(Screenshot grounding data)
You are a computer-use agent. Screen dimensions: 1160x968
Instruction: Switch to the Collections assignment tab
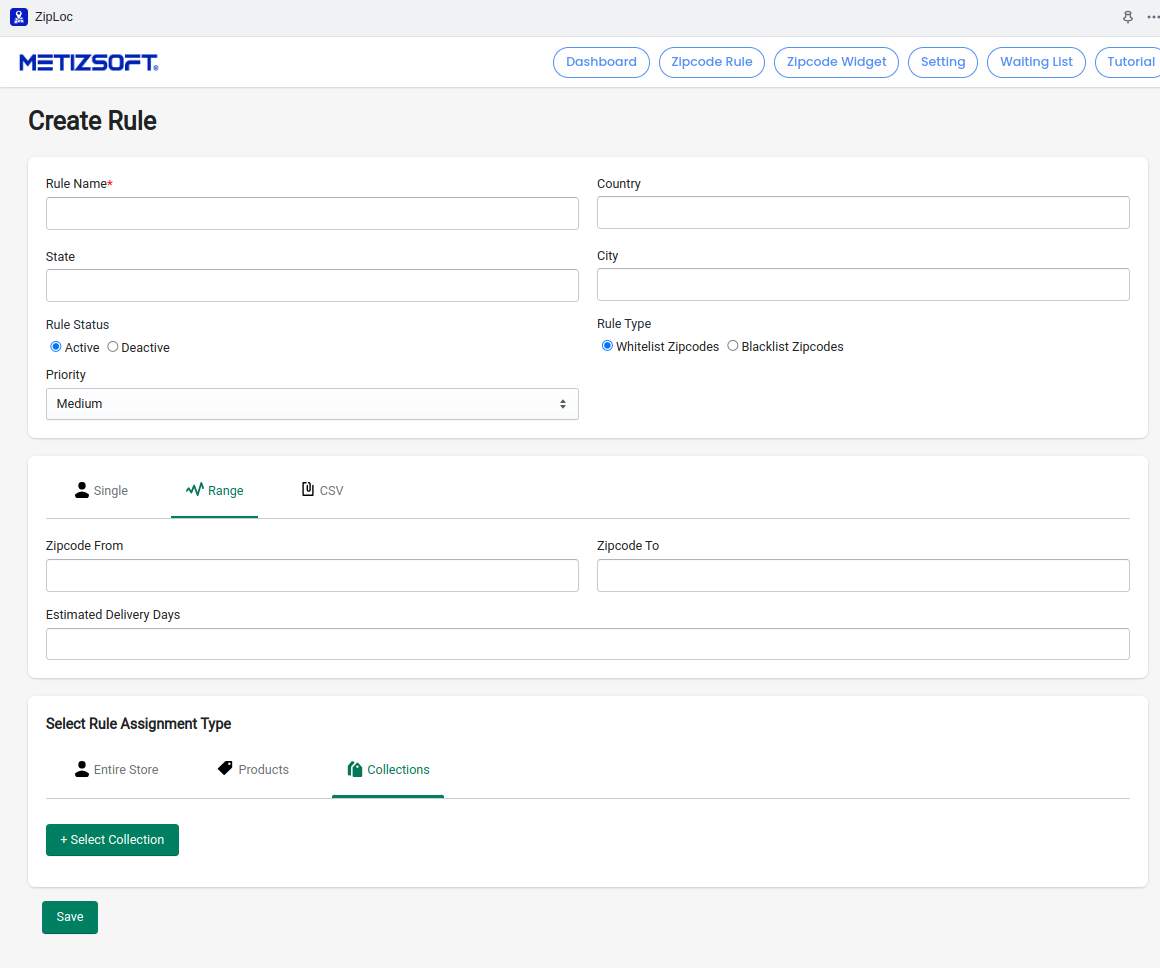click(x=388, y=770)
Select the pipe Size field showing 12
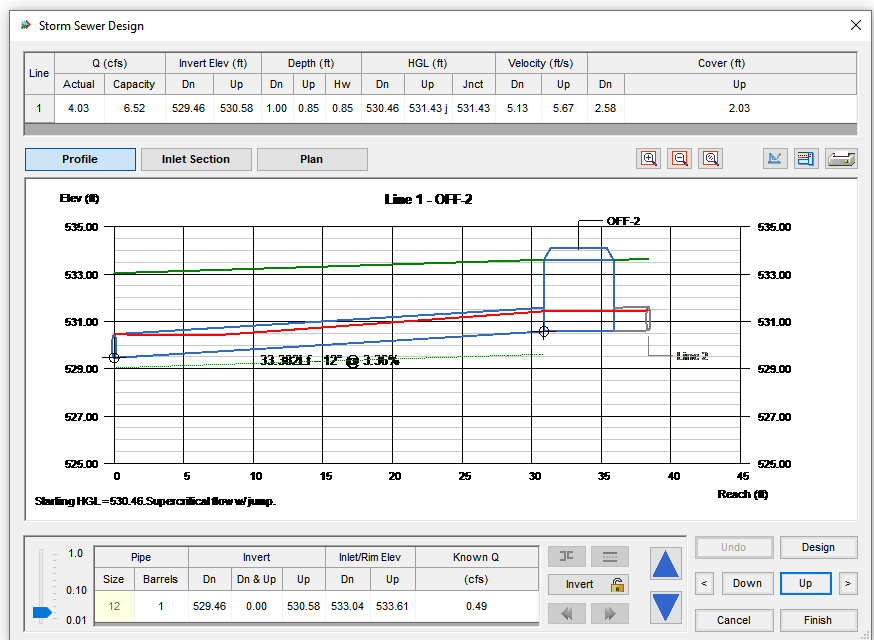The width and height of the screenshot is (874, 640). pos(113,605)
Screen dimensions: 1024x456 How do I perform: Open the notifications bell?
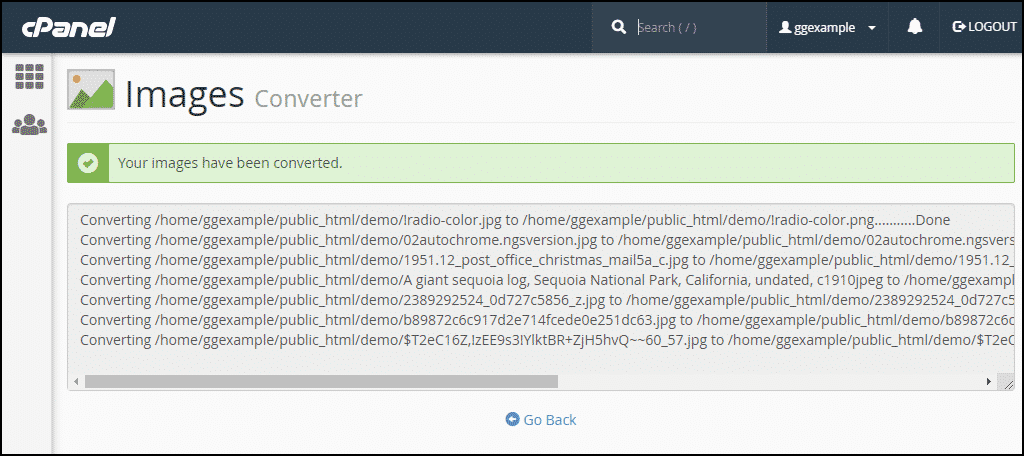(x=915, y=27)
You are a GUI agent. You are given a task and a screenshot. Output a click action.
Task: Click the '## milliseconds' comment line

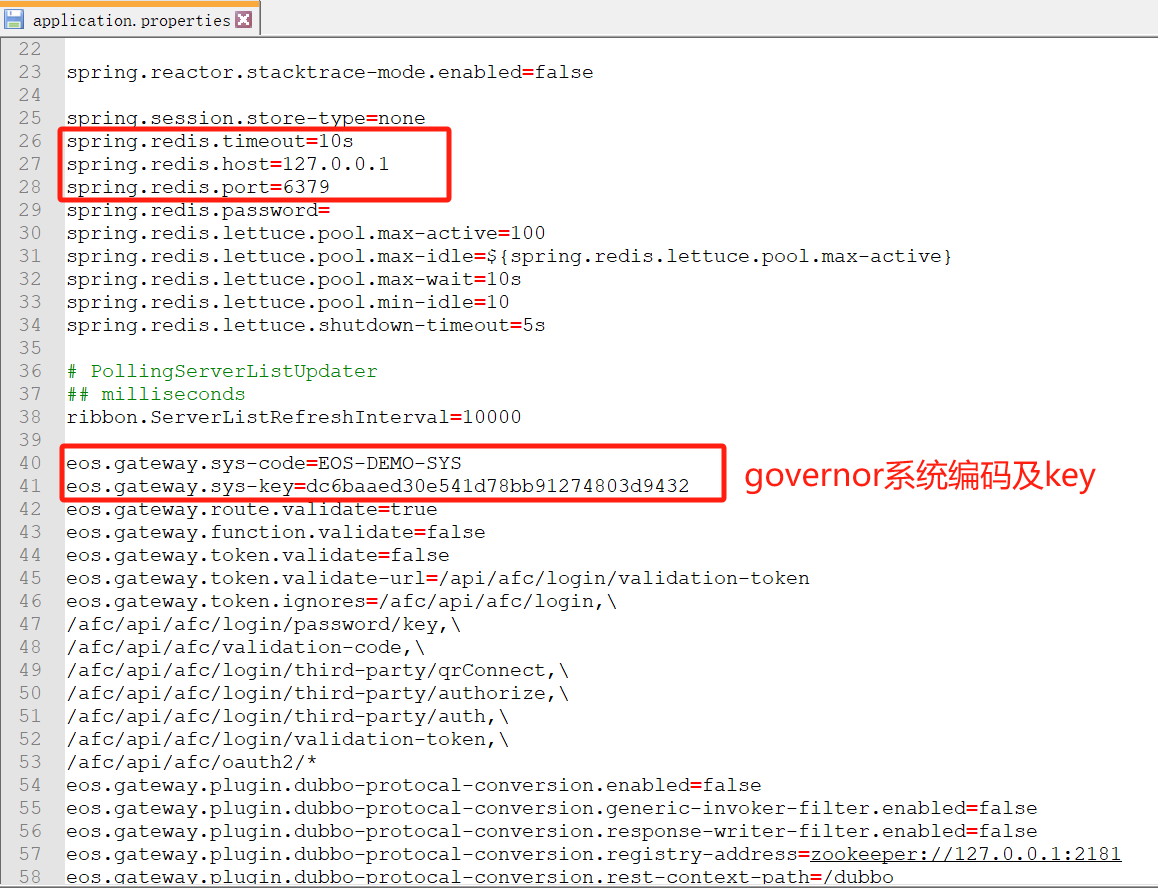click(x=155, y=394)
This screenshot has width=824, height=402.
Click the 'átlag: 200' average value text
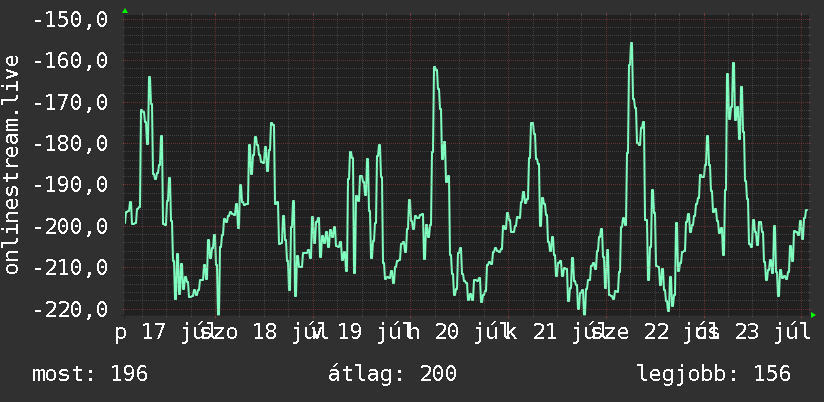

# Exercise goal:
From the first line to the last, output the records exactly without pictures.

# Reply to the exercise:
You are a computer-use agent. Screen dimensions: 1160x968
Instruction: Switch to the Collections assignment tab
click(x=388, y=770)
Select the pipe Size field showing 12
The width and height of the screenshot is (874, 640). pos(113,605)
Screen dimensions: 1024x456 How do I perform: Open the notifications bell?
(x=915, y=27)
You are a GUI agent. You are given a task and a screenshot. Output a click action.
Task: Click the '## milliseconds' comment line

click(x=155, y=394)
This screenshot has width=824, height=402.
Click the 'átlag: 200' average value text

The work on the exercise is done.